Exploration of language specifications by compilation to first-order logic

Highlights

• We propose to apply existing ATPs for exploring language specifications via compilation to first-order logic.

• We present 36 compilation strategies along 3 dimensions for compiling language specifications to first-order logic.

• We present specifications of 2 domain-specific languages with 50 exploration proof goals each as benchmark specifications.

• We evaluate the performance of each compilation strategy on our benchmark specifications for 4 theorem provers.

Abstract

Exploration of language specifications helps to discover errors and inconsistencies early during the development of a programming language. We propose exploration of language specifications via application of existing automated first-order theorem provers (ATPs). To this end, we translate language specifications and exploration tasks to first-order logic, which many ATPs accept as input. However, there are several different strategies for compiling a language specification to first-order logic, and even small variations in the translation may have a large impact on the time it takes ATPs to find proofs.

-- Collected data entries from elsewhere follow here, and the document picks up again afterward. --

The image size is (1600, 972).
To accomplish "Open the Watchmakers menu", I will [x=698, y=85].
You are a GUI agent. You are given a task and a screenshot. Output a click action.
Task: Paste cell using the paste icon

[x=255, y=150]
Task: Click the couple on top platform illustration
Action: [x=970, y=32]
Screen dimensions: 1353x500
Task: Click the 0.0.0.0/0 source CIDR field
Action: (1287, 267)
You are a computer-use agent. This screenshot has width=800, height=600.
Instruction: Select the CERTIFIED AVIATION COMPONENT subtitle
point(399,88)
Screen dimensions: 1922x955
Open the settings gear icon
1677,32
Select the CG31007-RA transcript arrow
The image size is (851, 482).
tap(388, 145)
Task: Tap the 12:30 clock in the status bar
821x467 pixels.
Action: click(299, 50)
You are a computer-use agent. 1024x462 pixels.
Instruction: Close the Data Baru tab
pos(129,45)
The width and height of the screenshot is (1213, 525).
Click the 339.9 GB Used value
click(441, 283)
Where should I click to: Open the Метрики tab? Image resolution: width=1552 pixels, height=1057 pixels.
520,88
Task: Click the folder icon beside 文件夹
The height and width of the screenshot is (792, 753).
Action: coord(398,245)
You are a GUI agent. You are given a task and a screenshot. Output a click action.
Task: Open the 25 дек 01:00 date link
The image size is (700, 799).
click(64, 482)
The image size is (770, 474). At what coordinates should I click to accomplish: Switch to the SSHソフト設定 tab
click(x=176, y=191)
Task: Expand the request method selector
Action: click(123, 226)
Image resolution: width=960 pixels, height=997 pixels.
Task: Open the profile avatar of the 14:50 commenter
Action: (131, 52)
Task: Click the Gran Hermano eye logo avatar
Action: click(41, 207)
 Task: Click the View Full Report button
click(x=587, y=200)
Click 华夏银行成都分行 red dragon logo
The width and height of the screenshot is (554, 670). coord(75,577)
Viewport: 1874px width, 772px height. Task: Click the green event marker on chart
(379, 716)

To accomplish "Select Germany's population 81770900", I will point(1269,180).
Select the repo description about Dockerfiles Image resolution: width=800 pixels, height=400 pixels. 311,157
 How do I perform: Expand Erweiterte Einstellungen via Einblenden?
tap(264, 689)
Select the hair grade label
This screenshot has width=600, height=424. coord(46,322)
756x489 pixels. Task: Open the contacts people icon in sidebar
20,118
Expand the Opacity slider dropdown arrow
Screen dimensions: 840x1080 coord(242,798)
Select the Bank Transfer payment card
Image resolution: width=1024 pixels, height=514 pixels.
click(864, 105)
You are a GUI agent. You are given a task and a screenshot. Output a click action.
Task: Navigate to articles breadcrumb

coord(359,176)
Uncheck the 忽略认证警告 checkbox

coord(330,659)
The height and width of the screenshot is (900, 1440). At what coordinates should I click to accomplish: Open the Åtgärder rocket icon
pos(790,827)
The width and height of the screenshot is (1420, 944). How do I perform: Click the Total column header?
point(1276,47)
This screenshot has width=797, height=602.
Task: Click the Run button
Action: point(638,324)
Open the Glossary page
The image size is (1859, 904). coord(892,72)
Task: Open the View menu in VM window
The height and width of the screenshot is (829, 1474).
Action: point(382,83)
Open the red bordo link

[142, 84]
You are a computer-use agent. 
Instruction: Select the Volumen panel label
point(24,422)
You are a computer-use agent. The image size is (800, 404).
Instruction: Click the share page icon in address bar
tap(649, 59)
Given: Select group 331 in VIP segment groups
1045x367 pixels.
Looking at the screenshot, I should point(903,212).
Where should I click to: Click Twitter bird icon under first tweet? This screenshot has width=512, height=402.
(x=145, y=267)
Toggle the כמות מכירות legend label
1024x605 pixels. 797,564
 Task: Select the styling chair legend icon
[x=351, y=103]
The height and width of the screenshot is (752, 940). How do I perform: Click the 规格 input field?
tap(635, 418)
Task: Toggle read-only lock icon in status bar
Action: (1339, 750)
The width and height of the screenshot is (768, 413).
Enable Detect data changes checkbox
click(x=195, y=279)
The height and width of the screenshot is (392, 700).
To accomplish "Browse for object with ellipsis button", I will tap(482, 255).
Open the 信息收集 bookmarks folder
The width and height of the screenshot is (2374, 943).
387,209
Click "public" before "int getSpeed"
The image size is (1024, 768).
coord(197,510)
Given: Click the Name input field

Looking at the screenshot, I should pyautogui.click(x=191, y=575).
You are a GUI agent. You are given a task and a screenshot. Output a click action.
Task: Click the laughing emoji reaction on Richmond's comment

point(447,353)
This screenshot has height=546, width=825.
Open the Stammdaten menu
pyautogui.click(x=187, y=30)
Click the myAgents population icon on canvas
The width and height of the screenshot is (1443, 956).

In this paper, we first present a systematic empirical study on how to best compile language specifications to first-order logic such that existing ATPs can solve typical exploration tasks efficiently. We have developed a compiler product line that implements 36 different compilation strategies and used it to feed language specifications to 4 existing first-order theorem provers. As benchmarks, we developed language specifications for typed SQL and for a Questionnaire Language (QL), with 50 exploration goals each. Our study empirically confirms that the choice of a compilation strategy greatly influences prover performance in general and shows which strategies are advantageous for prover performance. Second, we extend our empirical study with 4 domain-specific strategies for axiom selection and find that axiom selection does not influence prover performance in our benchmark specifications.